Luckily, I found two friendly faces from the Adoption Policy and Reform conference at the restaurant and began to relax. 

Sometimes, I feel my background of Southerner, Puerto Rican, Asian and white conflate and confuse me. It is as though I cannot decide what identity to wear or where I fit. I never feel enough of anything. 

This morning, I met up with my Lost Daughter sister, Kripa. She became my anchor and helped me realize that sometimes, the best thing is to be who you are in that space and moment. I’m trying!


06 June 2014

A Dictionary on Adoption

In researching the Korean language for my next ceramic piece, I have learned that all words are not quite equal.

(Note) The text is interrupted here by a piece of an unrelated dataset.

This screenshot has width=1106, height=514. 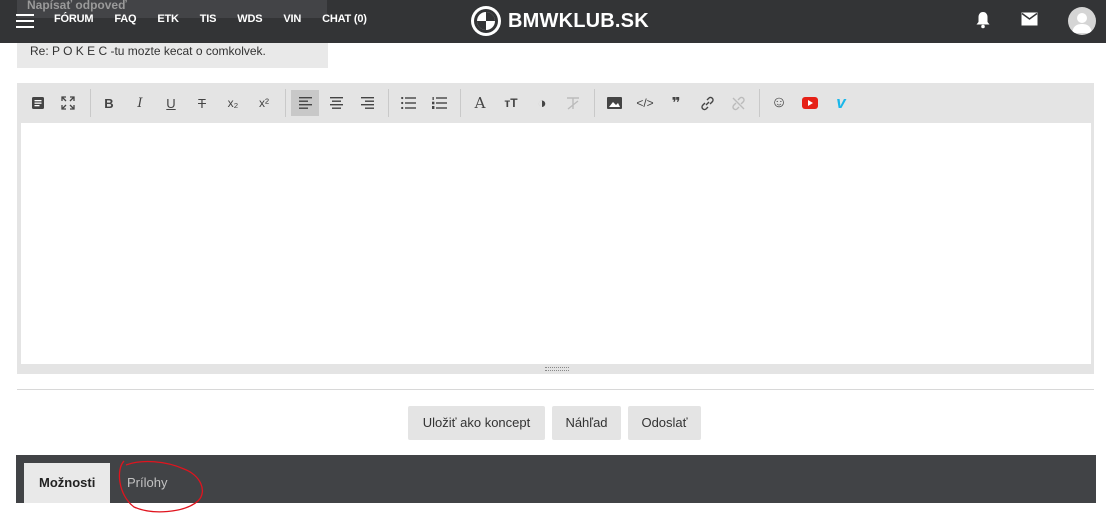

Time has altered the ideas of words. There are the words written by Koreans, the words in an old Japanese publishing of a Korean dictionary, and the words of an American published Korean dictionary.

Pause and consider these interpretations of the language.

This dictionary was given to me today by my daughter’s friend’s Korean mother.

This one was given to me early in my life by my father. He bought it during the Korean War in the 1950s, before the flood of Korean adoptees in America.

Lastly, pages of the two together. Notice that the 1950s version only mentions an adopted son. Curious about that one …

I wonder if adoption in the 1950s was an honor only granted to sons. Would no respectable Korean family adopt a daughter?